Dear friends, here is a short film on my latest research on exploring how ‘talking machines’ may offer us a new way to understand the world around us.
‘Voicing Natures’ uses ecological data to drive the generative voice of endangered environments and species. Each entity engages in adaptive, procedural conversation, never anthropomorphised. Every agent knows it is an agent. In all honesty, my research has shown that with clean, consensual data and by avoiding building things that try to be ‘human’, you end up creating rather than automating or replacing human craft. These tools must offer something human enriching or human knowledge expanding.
In this film I focus on ‘Agentic Thwaites Glacier’, a conversational AI portrait of the ice form with the potential to raise global sea levels by three metres. Connected to the International Thwaites Glacier Collaboration by Arctic Basecamp, I premiered a public installation at the
@unitednations AI for Good summit, generating over 3,000 agentic conversations with attendees.

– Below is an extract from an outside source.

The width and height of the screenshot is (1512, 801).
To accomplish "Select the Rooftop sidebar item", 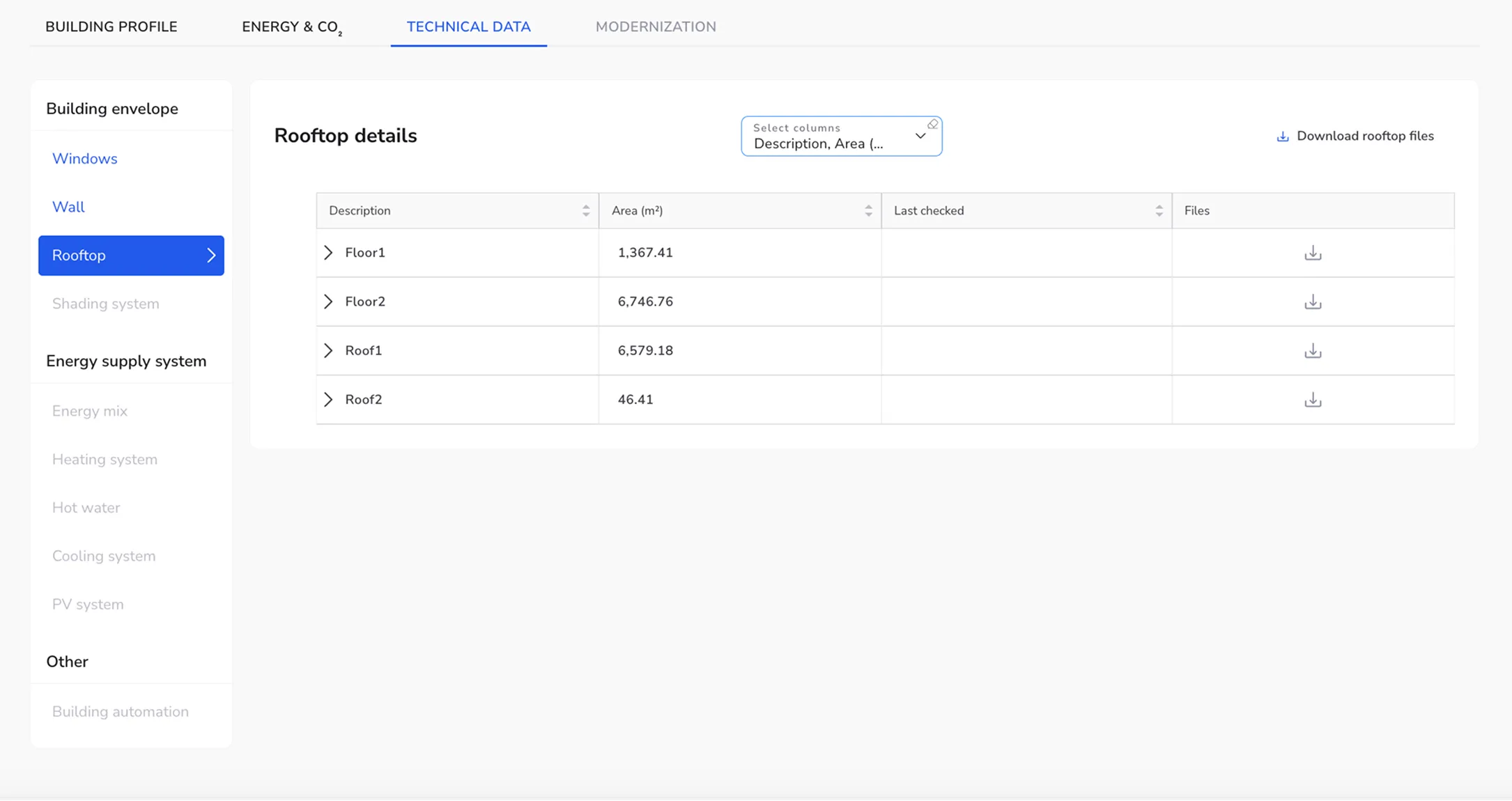I will click(x=131, y=256).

I’ve watched MIT professors engage in developing intellectual debate with its sensitive voice, seen it create meditations on deep time, generate poetic metaphors for scale, and provoke both laughter and tears.

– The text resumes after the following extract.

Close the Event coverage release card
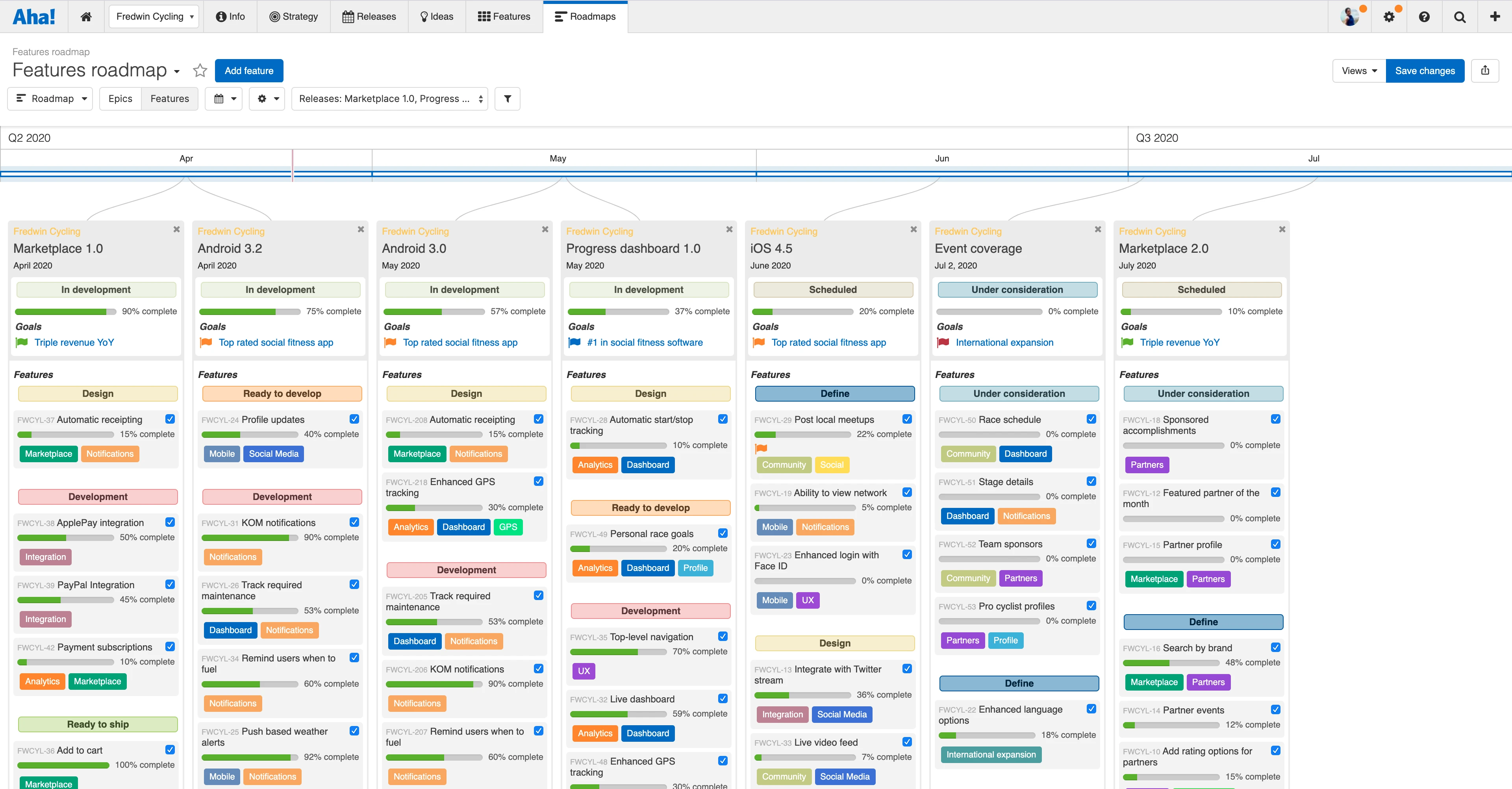The height and width of the screenshot is (789, 1512). (x=1098, y=229)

I call this genre Articulatory Intelligence: the ability of new tools to find sentiment, pattern and poetry in large datasets, and voice this with accuracy for the development of human understanding.
We talk about the age of information. A true success of these tools is to move us towards an age of understanding.
Last year I became the first Artist-in-Research at ElevenLabs, building on a decade of work testing the possibilities of voice generative technology. Most agentic voice work right now optimises for seamless human mimicry. I’m more interested in what wasn’t possible before, for developing human knowledge.